January 27, 2014 | Quote

Ban’s Syrian Bungle Defriends Iran’s Mullahs

This week's near-fiasco about who should be invited to the Syrian peace talks in Montreux, Switzerland, that resulted from a private telephone conversation between the United Nations Secretary General Ban Ki-moon and Iran's Foreign Minister Mohamad Javad Zarif, has served a purpose.

The embarrassing on-again, off-again invitation helps to understand how to deal with the likely pitfalls that will emerge in future diplomacy with Tehran over its nuclear ambitions.

Ban nearly derailed the most important diplomatic initiative of his tenure as U.N. chief when he announced Sunday that Zarif had agreed to terms that would allow Iran to participate in the international conference on Syria designed to bring an end to the civil war there. The U.N. chief announced that Tehran's representatives would be invited to the talks in Switzerland that opened Wednesday.

“The Iranians don't have an option in Syria that's not Assad,” explained Tony Badran of the Foundation for Defense of Democracies, who closely follows Lebanon and Syria. Dismissing past reports, which contended that Iran may help to find an alternative to Assad, perhaps among his fellow Alawites, Badran said, “There is no such thing.

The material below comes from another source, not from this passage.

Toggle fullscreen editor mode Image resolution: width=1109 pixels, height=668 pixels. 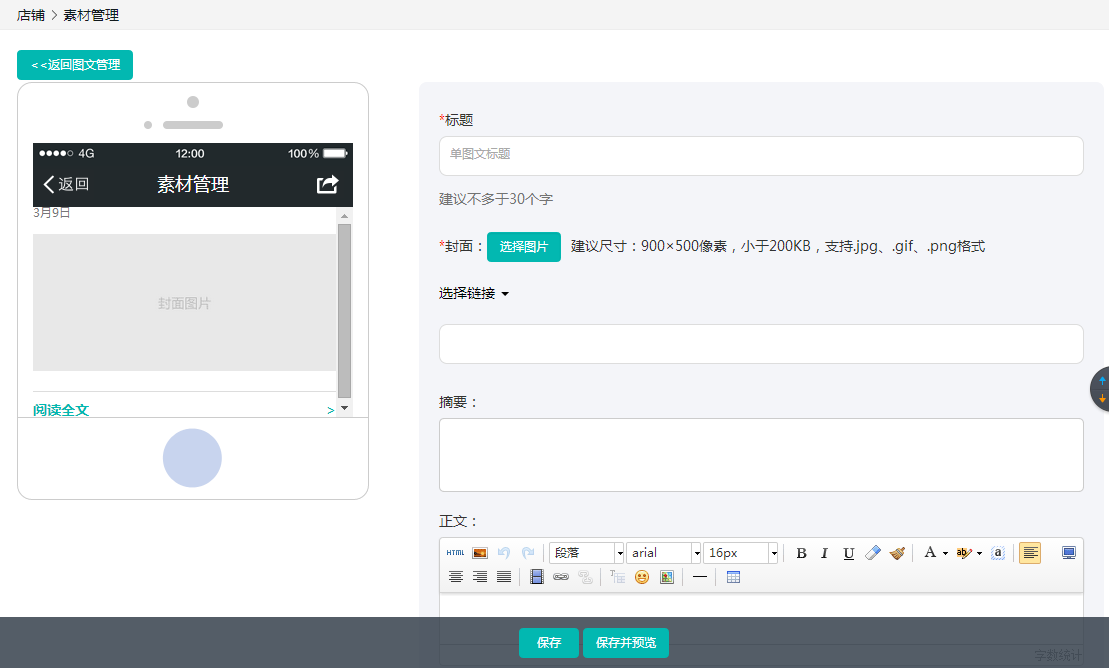point(1069,553)
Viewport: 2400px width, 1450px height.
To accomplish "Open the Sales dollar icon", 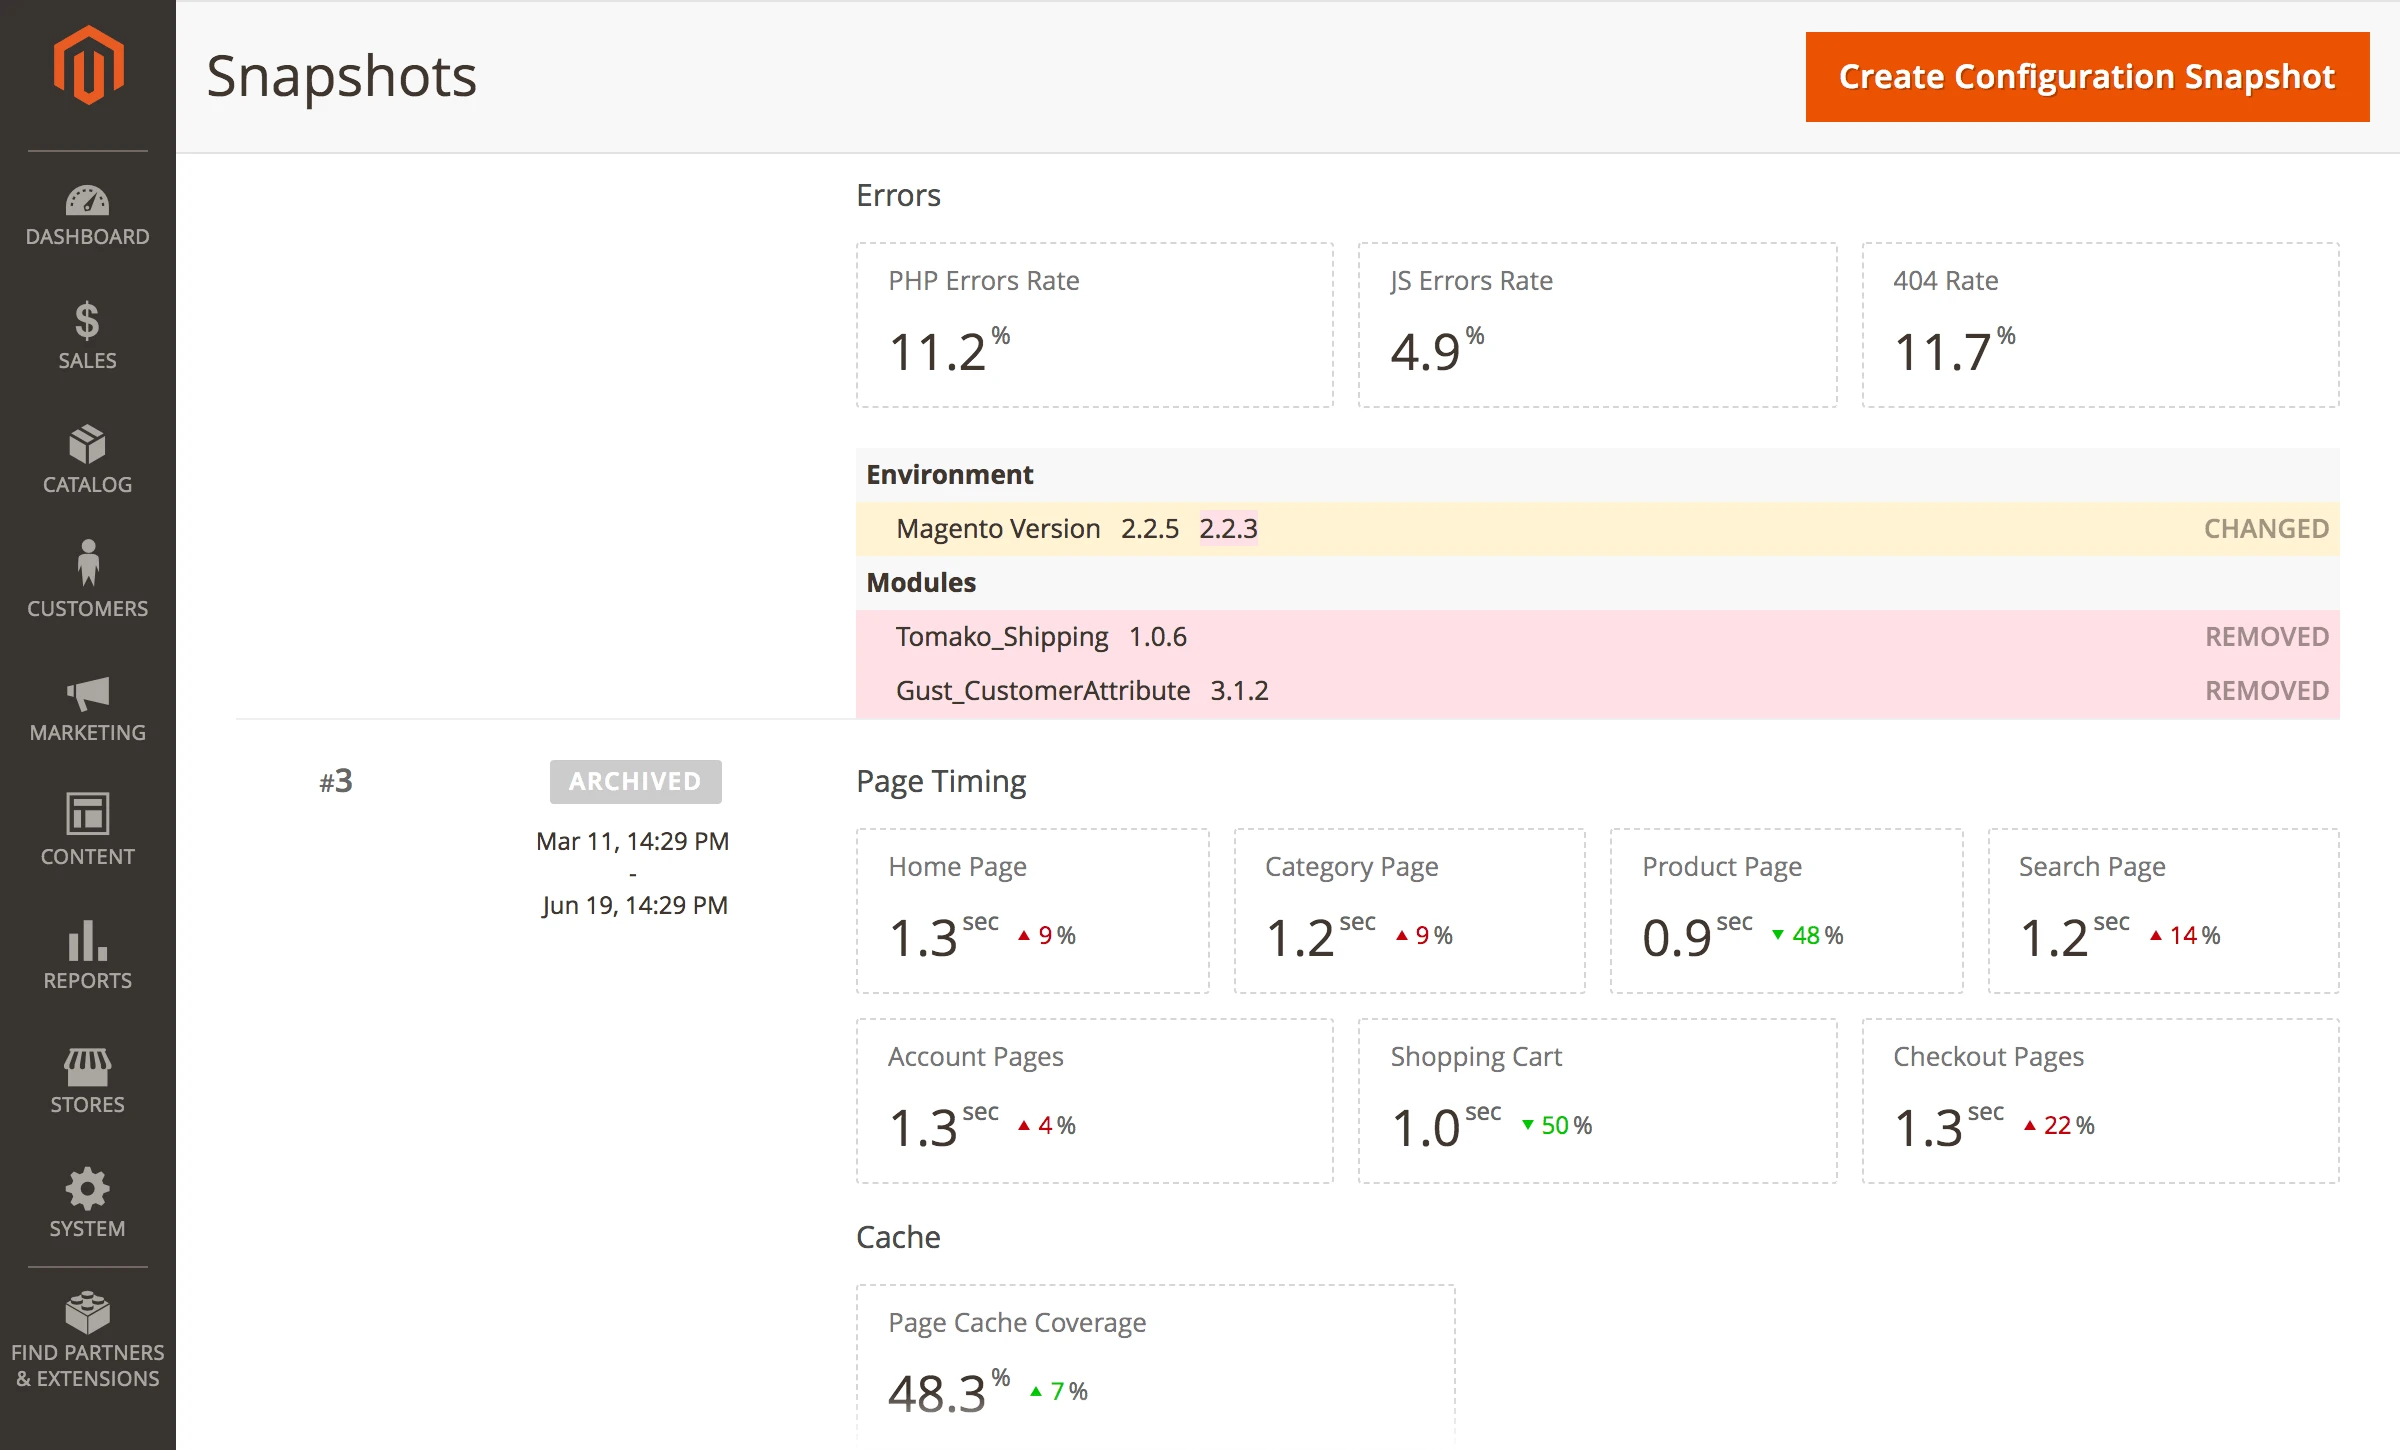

There is no alternative power.”

The lesson of this week's phone call between Ban and Zarif is that there is a difference between “oral assurances that are given, maybe, to you, and you, maybe, hear what you want to hear in them, versus what the Iranians actually do and what they actually believe in,” said Badran.

It is also that major national security decisions over Syria and nuclear enrichment are ultimately made by Khamenei and the Revolutionary Guards, who can very quickly and decisively overrule any assurances given by the likes of Zarif – and even, for that matter, Rouhani.